== Segment start ==

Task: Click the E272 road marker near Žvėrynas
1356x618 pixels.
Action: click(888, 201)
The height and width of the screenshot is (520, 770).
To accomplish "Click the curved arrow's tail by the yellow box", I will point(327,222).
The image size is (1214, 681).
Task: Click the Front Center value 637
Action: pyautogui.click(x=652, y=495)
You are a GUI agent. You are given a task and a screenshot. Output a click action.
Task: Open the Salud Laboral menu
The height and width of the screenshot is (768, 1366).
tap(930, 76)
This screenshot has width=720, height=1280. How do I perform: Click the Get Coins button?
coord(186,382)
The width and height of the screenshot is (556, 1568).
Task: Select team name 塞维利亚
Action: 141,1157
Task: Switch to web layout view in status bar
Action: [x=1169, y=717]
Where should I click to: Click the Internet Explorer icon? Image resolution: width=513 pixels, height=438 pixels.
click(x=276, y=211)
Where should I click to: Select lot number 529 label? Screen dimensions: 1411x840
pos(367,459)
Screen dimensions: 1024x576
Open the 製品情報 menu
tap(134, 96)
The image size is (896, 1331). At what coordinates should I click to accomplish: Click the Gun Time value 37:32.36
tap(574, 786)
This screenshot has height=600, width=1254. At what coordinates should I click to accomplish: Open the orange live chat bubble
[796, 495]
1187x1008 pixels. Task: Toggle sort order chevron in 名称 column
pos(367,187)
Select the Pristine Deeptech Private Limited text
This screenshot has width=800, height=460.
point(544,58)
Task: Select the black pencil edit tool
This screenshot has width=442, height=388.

== Segment end ==

TASK STATEMENT:
Exactly as written above, please repeat the entries.

RESPONSE BELOW:
Task: Click the E272 road marker near Žvėrynas
1356x618 pixels.
Action: click(888, 201)
The height and width of the screenshot is (520, 770).
To accomplish "Click the curved arrow's tail by the yellow box", I will point(327,222).
The image size is (1214, 681).
Task: Click the Front Center value 637
Action: pyautogui.click(x=652, y=495)
You are a GUI agent. You are given a task and a screenshot. Output a click action.
Task: Open the Salud Laboral menu
The height and width of the screenshot is (768, 1366).
tap(930, 76)
This screenshot has width=720, height=1280. How do I perform: Click the Get Coins button?
coord(186,382)
The width and height of the screenshot is (556, 1568).
Task: Select team name 塞维利亚
Action: 141,1157
Task: Switch to web layout view in status bar
Action: [x=1169, y=717]
Where should I click to: Click the Internet Explorer icon? Image resolution: width=513 pixels, height=438 pixels.
click(x=276, y=211)
Where should I click to: Select lot number 529 label? Screen dimensions: 1411x840
pos(367,459)
Screen dimensions: 1024x576
Open the 製品情報 menu
tap(134, 96)
The image size is (896, 1331). At what coordinates should I click to accomplish: Click the Gun Time value 37:32.36
tap(574, 786)
This screenshot has height=600, width=1254. At what coordinates should I click to accomplish: Open the orange live chat bubble
[796, 495]
1187x1008 pixels. Task: Toggle sort order chevron in 名称 column
pos(367,187)
Select the Pristine Deeptech Private Limited text
This screenshot has width=800, height=460.
point(544,58)
Task: Select the black pencil edit tool
This screenshot has width=442, height=388.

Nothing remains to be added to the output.